▶ ASSIGNED TASK:
Every line of the data below must be given again exactly.

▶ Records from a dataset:
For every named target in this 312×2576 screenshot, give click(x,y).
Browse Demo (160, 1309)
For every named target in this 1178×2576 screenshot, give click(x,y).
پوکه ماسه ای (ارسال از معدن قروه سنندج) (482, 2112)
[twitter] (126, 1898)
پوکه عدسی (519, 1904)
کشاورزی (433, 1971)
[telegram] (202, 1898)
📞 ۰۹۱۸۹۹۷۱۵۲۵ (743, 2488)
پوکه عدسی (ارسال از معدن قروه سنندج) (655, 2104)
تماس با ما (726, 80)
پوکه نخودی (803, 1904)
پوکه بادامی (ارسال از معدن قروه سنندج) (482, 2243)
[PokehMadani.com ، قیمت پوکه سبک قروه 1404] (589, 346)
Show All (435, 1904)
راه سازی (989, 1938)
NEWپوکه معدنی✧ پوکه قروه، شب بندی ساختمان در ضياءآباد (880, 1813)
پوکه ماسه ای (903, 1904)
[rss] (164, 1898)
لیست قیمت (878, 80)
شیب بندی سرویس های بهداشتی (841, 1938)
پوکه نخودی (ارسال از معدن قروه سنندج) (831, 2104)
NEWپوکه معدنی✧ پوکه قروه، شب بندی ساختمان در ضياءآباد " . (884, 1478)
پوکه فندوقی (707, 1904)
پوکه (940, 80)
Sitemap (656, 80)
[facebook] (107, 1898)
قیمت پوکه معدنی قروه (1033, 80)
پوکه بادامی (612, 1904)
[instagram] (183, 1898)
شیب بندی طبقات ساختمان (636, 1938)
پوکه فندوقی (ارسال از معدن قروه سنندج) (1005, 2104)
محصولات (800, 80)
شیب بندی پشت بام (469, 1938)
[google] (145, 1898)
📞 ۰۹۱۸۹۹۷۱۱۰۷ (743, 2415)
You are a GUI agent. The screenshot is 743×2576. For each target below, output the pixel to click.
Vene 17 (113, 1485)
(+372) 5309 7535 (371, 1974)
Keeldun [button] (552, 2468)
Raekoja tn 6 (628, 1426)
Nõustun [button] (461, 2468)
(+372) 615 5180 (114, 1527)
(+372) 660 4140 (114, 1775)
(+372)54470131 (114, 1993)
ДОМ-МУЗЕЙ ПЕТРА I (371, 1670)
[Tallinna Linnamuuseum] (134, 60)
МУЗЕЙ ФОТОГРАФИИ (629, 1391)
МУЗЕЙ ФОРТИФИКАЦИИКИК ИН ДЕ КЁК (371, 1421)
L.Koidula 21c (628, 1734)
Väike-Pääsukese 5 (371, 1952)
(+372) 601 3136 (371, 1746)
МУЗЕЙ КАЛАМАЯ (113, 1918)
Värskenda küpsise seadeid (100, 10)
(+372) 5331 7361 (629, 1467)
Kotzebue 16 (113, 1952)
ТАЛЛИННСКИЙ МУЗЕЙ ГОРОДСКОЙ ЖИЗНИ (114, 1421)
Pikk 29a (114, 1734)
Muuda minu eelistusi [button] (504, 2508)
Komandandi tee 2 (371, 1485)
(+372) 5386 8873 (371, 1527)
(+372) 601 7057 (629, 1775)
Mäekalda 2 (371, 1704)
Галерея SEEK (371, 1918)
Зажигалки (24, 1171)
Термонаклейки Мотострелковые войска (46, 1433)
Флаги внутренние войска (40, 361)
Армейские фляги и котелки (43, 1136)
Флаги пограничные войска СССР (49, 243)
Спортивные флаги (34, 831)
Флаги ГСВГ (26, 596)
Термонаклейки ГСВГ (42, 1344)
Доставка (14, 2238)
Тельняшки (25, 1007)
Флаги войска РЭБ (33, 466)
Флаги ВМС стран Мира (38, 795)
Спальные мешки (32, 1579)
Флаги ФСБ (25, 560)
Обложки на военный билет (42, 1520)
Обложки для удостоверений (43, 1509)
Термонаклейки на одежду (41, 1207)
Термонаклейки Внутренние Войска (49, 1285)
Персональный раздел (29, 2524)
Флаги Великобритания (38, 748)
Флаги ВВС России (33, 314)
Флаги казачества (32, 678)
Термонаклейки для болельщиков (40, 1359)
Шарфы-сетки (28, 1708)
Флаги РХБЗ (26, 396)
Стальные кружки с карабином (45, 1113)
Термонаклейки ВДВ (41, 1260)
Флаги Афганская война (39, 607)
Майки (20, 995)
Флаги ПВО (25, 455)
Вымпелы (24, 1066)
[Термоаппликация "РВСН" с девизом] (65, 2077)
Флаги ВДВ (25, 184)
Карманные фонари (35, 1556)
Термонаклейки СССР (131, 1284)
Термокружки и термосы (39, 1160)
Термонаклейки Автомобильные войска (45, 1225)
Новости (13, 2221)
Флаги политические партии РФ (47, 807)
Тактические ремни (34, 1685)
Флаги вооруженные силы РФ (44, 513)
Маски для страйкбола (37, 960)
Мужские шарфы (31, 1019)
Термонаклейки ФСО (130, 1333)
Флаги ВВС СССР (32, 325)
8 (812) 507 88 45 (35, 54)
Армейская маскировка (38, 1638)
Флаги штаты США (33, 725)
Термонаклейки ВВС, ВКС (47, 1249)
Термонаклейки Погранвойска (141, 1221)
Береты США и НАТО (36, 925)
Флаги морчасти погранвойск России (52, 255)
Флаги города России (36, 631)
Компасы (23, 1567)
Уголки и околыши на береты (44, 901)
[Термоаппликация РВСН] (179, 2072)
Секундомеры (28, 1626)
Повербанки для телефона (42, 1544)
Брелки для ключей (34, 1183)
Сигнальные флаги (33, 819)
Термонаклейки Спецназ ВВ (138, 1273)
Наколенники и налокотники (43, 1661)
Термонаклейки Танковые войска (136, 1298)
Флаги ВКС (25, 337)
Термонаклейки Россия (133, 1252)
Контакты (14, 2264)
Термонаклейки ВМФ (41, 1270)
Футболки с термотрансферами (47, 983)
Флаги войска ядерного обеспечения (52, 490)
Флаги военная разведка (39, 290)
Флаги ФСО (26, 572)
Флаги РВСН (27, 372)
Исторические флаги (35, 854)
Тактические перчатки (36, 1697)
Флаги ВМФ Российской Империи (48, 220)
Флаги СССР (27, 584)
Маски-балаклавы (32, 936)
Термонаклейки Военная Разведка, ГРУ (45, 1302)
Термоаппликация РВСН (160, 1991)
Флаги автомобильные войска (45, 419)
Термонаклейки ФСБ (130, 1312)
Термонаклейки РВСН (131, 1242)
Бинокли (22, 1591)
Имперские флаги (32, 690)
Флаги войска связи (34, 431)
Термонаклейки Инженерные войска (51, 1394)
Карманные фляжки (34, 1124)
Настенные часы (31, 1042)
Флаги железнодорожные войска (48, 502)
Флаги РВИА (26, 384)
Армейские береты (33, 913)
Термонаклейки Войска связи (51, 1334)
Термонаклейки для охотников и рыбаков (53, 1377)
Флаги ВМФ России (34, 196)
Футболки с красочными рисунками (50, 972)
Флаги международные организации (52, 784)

▶ RESPONSE BOX:
For every named target in this 312×2576 screenshot, give click(x,y).
Browse Demo (160, 1309)
For every named target in this 1178×2576 screenshot, give click(x,y).
پوکه ماسه ای (ارسال از معدن قروه سنندج) (482, 2112)
[twitter] (126, 1898)
پوکه عدسی (519, 1904)
کشاورزی (433, 1971)
[telegram] (202, 1898)
📞 ۰۹۱۸۹۹۷۱۵۲۵ (743, 2488)
پوکه عدسی (ارسال از معدن قروه سنندج) (655, 2104)
تماس با ما (726, 80)
پوکه نخودی (803, 1904)
پوکه بادامی (ارسال از معدن قروه سنندج) (482, 2243)
[PokehMadani.com ، قیمت پوکه سبک قروه 1404] (589, 346)
Show All (435, 1904)
راه سازی (989, 1938)
NEWپوکه معدنی✧ پوکه قروه، شب بندی ساختمان در ضياءآباد (880, 1813)
پوکه ماسه ای (903, 1904)
[rss] (164, 1898)
لیست قیمت (878, 80)
شیب بندی سرویس های بهداشتی (841, 1938)
پوکه نخودی (ارسال از معدن قروه سنندج) (831, 2104)
NEWپوکه معدنی✧ پوکه قروه، شب بندی ساختمان در ضياءآباد " . (884, 1478)
پوکه فندوقی (707, 1904)
پوکه (940, 80)
Sitemap (656, 80)
[facebook] (107, 1898)
قیمت پوکه معدنی قروه (1033, 80)
پوکه بادامی (612, 1904)
[instagram] (183, 1898)
شیب بندی طبقات ساختمان (636, 1938)
پوکه فندوقی (ارسال از معدن قروه سنندج) (1005, 2104)
محصولات (800, 80)
شیب بندی پشت بام (469, 1938)
[google] (145, 1898)
📞 ۰۹۱۸۹۹۷۱۱۰۷ (743, 2415)
You are a GUI agent. The screenshot is 743×2576. For each target below, output the pixel to click.
Vene 17 (113, 1485)
(+372) 5309 7535 (371, 1974)
Keeldun [button] (552, 2468)
Raekoja tn 6 (628, 1426)
Nõustun [button] (461, 2468)
(+372) 615 5180 (114, 1527)
(+372) 660 4140 (114, 1775)
(+372)54470131 (114, 1993)
ДОМ-МУЗЕЙ ПЕТРА I (371, 1670)
[Tallinna Linnamuuseum] (134, 60)
МУЗЕЙ ФОТОГРАФИИ (629, 1391)
МУЗЕЙ ФОРТИФИКАЦИИКИК ИН ДЕ КЁК (371, 1421)
L.Koidula 21c (628, 1734)
Väike-Pääsukese 5 (371, 1952)
(+372) 601 3136 (371, 1746)
МУЗЕЙ КАЛАМАЯ (113, 1918)
Värskenda küpsise seadeid (100, 10)
(+372) 5331 7361 (629, 1467)
Kotzebue 16 (113, 1952)
ТАЛЛИННСКИЙ МУЗЕЙ ГОРОДСКОЙ ЖИЗНИ (114, 1421)
Pikk 29a (114, 1734)
Muuda minu eelistusi [button] (504, 2508)
Komandandi tee 2 (371, 1485)
(+372) 5386 8873 (371, 1527)
(+372) 601 7057 (629, 1775)
Mäekalda 2 (371, 1704)
Галерея SEEK (371, 1918)
Зажигалки (24, 1171)
Термонаклейки Мотострелковые войска (46, 1433)
Флаги внутренние войска (40, 361)
Армейские фляги и котелки (43, 1136)
Флаги пограничные войска СССР (49, 243)
Спортивные флаги (34, 831)
Флаги ГСВГ (26, 596)
Термонаклейки ГСВГ (42, 1344)
Доставка (14, 2238)
Тельняшки (25, 1007)
Флаги войска РЭБ (33, 466)
Флаги ВМС стран Мира (38, 795)
Спальные мешки (32, 1579)
Флаги ФСБ (25, 560)
Обложки на военный билет (42, 1520)
Обложки для удостоверений (43, 1509)
Термонаклейки на одежду (41, 1207)
Термонаклейки Внутренние Войска (49, 1285)
Персональный раздел (29, 2524)
Флаги Великобритания (38, 748)
Флаги ВВС России (33, 314)
Флаги казачества (32, 678)
Термонаклейки для болельщиков (40, 1359)
Шарфы-сетки (28, 1708)
Флаги РХБЗ (26, 396)
Стальные кружки с карабином (45, 1113)
Термонаклейки ВДВ (41, 1260)
Флаги Афганская война (39, 607)
Майки (20, 995)
Флаги ПВО (25, 455)
Вымпелы (24, 1066)
[Термоаппликация "РВСН" с девизом] (65, 2077)
Флаги ВДВ (25, 184)
Карманные фонари (35, 1556)
Термонаклейки СССР (131, 1284)
Термокружки и термосы (39, 1160)
Термонаклейки Автомобильные войска (45, 1225)
Новости (13, 2221)
Флаги политические партии РФ (47, 807)
Тактические ремни (34, 1685)
Флаги вооруженные силы РФ (44, 513)
Маски для страйкбола (37, 960)
Мужские шарфы (31, 1019)
Термонаклейки ФСО (130, 1333)
Флаги ВВС СССР (32, 325)
8 (812) 507 88 45 (35, 54)
Армейская маскировка (38, 1638)
Флаги штаты США (33, 725)
Термонаклейки ВВС, ВКС (47, 1249)
Термонаклейки Погранвойска (141, 1221)
Береты США и НАТО (36, 925)
Флаги морчасти погранвойск России (52, 255)
Флаги города России (36, 631)
Компасы (23, 1567)
Уголки и околыши на береты (44, 901)
[Термоаппликация РВСН] (179, 2072)
Секундомеры (28, 1626)
Повербанки для телефона (42, 1544)
Брелки для ключей (34, 1183)
Сигнальные флаги (33, 819)
Термонаклейки Спецназ ВВ (138, 1273)
Наколенники и налокотники (43, 1661)
Термонаклейки Танковые войска (136, 1298)
Флаги ВКС (25, 337)
Термонаклейки Россия (133, 1252)
Контакты (14, 2264)
Термонаклейки ВМФ (41, 1270)
Футболки с термотрансферами (47, 983)
Флаги войска ядерного обеспечения (52, 490)
Флаги военная разведка (39, 290)
Флаги ФСО (26, 572)
Флаги РВСН (27, 372)
Исторические флаги (35, 854)
Тактические перчатки (36, 1697)
Флаги ВМФ Российской Империи (48, 220)
Флаги СССР (27, 584)
Маски-балаклавы (32, 936)
Термонаклейки Военная Разведка, ГРУ (45, 1302)
Термоаппликация РВСН (160, 1991)
Флаги автомобильные войска (45, 419)
Термонаклейки ФСБ (130, 1312)
Термонаклейки РВСН (131, 1242)
Бинокли (22, 1591)
Имперские флаги (32, 690)
Флаги войска связи (34, 431)
Термонаклейки Инженерные войска (51, 1394)
Карманные фляжки (34, 1124)
Настенные часы (31, 1042)
Флаги железнодорожные войска (48, 502)
Флаги РВИА (26, 384)
Армейские береты (33, 913)
Термонаклейки Войска связи (51, 1334)
Термонаклейки для охотников и рыбаков (53, 1377)
Флаги ВМФ России (34, 196)
Футболки с красочными рисунками (50, 972)
Флаги международные организации (52, 784)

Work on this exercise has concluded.